───── SOURCE RECORDS ─────

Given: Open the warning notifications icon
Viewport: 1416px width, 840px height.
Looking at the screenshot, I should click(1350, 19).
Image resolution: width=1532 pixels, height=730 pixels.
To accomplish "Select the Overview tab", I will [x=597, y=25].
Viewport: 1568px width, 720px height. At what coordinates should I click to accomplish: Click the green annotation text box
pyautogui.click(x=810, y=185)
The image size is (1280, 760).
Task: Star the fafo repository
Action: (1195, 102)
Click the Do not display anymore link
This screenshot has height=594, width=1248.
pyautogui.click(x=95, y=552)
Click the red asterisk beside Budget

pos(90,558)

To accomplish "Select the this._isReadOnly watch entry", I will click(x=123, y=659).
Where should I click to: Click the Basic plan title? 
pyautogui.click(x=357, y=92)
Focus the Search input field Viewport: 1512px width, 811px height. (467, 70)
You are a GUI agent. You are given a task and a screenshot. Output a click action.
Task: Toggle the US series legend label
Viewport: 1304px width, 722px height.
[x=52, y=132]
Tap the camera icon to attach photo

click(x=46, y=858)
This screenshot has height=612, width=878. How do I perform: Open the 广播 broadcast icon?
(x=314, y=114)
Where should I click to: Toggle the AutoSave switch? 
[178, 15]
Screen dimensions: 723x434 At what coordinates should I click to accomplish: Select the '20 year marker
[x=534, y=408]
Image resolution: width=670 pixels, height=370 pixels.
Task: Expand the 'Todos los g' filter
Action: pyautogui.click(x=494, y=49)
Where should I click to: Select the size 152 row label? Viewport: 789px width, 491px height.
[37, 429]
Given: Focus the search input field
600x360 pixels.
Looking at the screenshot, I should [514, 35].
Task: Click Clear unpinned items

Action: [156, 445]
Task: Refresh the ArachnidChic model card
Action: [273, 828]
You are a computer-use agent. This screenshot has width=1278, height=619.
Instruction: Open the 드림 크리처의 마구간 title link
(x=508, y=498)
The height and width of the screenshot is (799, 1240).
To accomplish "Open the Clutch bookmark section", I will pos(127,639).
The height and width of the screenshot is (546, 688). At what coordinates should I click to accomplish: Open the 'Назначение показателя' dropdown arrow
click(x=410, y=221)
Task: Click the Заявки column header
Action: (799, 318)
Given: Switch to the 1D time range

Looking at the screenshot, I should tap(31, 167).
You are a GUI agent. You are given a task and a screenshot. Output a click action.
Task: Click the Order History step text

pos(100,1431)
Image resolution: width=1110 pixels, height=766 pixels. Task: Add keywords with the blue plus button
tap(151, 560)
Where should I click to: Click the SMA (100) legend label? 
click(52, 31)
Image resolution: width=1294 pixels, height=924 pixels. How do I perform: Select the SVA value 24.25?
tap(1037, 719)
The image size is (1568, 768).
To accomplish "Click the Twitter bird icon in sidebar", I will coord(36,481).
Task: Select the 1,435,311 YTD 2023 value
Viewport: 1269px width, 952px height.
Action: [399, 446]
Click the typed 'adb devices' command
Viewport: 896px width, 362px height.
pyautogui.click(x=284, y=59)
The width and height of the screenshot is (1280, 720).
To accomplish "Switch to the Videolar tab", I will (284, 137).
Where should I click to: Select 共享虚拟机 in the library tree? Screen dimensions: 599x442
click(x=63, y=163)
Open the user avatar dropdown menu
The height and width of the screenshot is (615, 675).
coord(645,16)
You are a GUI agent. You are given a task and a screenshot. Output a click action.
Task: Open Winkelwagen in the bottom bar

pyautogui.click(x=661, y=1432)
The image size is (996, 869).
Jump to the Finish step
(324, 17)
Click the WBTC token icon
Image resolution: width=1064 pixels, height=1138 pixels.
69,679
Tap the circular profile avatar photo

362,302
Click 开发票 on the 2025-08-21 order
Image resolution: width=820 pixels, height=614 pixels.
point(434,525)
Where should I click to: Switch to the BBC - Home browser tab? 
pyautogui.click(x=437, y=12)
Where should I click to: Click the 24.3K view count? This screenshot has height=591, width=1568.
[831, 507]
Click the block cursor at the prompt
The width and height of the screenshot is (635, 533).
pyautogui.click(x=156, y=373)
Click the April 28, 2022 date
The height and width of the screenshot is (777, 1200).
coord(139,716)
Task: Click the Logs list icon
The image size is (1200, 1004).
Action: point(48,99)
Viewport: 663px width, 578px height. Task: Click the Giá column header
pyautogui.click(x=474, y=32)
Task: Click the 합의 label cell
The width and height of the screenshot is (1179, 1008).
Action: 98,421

─────

**DIRECTIONS FOR THIS TASK:** Each line of the listing is to be repeated without alteration.

**ANSWER TO THIS TASK:**
Given: Open the warning notifications icon
Viewport: 1416px width, 840px height.
Looking at the screenshot, I should click(1350, 19).
Image resolution: width=1532 pixels, height=730 pixels.
To accomplish "Select the Overview tab", I will [x=597, y=25].
Viewport: 1568px width, 720px height. At what coordinates should I click to accomplish: Click the green annotation text box
pyautogui.click(x=810, y=185)
The image size is (1280, 760).
Task: Star the fafo repository
Action: (1195, 102)
Click the Do not display anymore link
This screenshot has height=594, width=1248.
pyautogui.click(x=95, y=552)
Click the red asterisk beside Budget

pos(90,558)

To accomplish "Select the this._isReadOnly watch entry", I will click(x=123, y=659).
Where should I click to: Click the Basic plan title? 
pyautogui.click(x=357, y=92)
Focus the Search input field Viewport: 1512px width, 811px height. (467, 70)
You are a GUI agent. You are given a task and a screenshot. Output a click action.
Task: Toggle the US series legend label
Viewport: 1304px width, 722px height.
[x=52, y=132]
Tap the camera icon to attach photo

click(x=46, y=858)
This screenshot has height=612, width=878. How do I perform: Open the 广播 broadcast icon?
(x=314, y=114)
Where should I click to: Toggle the AutoSave switch? 
[178, 15]
Screen dimensions: 723x434 At what coordinates should I click to accomplish: Select the '20 year marker
[x=534, y=408]
Image resolution: width=670 pixels, height=370 pixels.
Task: Expand the 'Todos los g' filter
Action: pyautogui.click(x=494, y=49)
Where should I click to: Select the size 152 row label? Viewport: 789px width, 491px height.
[37, 429]
Given: Focus the search input field
600x360 pixels.
Looking at the screenshot, I should [514, 35].
Task: Click Clear unpinned items

Action: [156, 445]
Task: Refresh the ArachnidChic model card
Action: [273, 828]
You are a computer-use agent. This screenshot has width=1278, height=619.
Instruction: Open the 드림 크리처의 마구간 title link
(x=508, y=498)
The height and width of the screenshot is (799, 1240).
To accomplish "Open the Clutch bookmark section", I will pos(127,639).
The height and width of the screenshot is (546, 688). At what coordinates should I click to accomplish: Open the 'Назначение показателя' dropdown arrow
click(x=410, y=221)
Task: Click the Заявки column header
Action: (799, 318)
Given: Switch to the 1D time range

Looking at the screenshot, I should tap(31, 167).
You are a GUI agent. You are given a task and a screenshot. Output a click action.
Task: Click the Order History step text

pos(100,1431)
Image resolution: width=1110 pixels, height=766 pixels. Task: Add keywords with the blue plus button
tap(151, 560)
Where should I click to: Click the SMA (100) legend label? 
click(52, 31)
Image resolution: width=1294 pixels, height=924 pixels. How do I perform: Select the SVA value 24.25?
tap(1037, 719)
The image size is (1568, 768).
To accomplish "Click the Twitter bird icon in sidebar", I will coord(36,481).
Task: Select the 1,435,311 YTD 2023 value
Viewport: 1269px width, 952px height.
Action: [399, 446]
Click the typed 'adb devices' command
Viewport: 896px width, 362px height.
pyautogui.click(x=284, y=59)
The width and height of the screenshot is (1280, 720).
To accomplish "Switch to the Videolar tab", I will (284, 137).
Where should I click to: Select 共享虚拟机 in the library tree? Screen dimensions: 599x442
click(x=63, y=163)
Open the user avatar dropdown menu
The height and width of the screenshot is (615, 675).
coord(645,16)
You are a GUI agent. You are given a task and a screenshot. Output a click action.
Task: Open Winkelwagen in the bottom bar

pyautogui.click(x=661, y=1432)
The image size is (996, 869).
Jump to the Finish step
(324, 17)
Click the WBTC token icon
Image resolution: width=1064 pixels, height=1138 pixels.
69,679
Tap the circular profile avatar photo

362,302
Click 开发票 on the 2025-08-21 order
Image resolution: width=820 pixels, height=614 pixels.
point(434,525)
Where should I click to: Switch to the BBC - Home browser tab? 
pyautogui.click(x=437, y=12)
Where should I click to: Click the 24.3K view count? This screenshot has height=591, width=1568.
[831, 507]
Click the block cursor at the prompt
The width and height of the screenshot is (635, 533).
pyautogui.click(x=156, y=373)
Click the April 28, 2022 date
The height and width of the screenshot is (777, 1200).
coord(139,716)
Task: Click the Logs list icon
The image size is (1200, 1004).
Action: point(48,99)
Viewport: 663px width, 578px height. Task: Click the Giá column header
pyautogui.click(x=474, y=32)
Task: Click the 합의 label cell
The width and height of the screenshot is (1179, 1008).
Action: 98,421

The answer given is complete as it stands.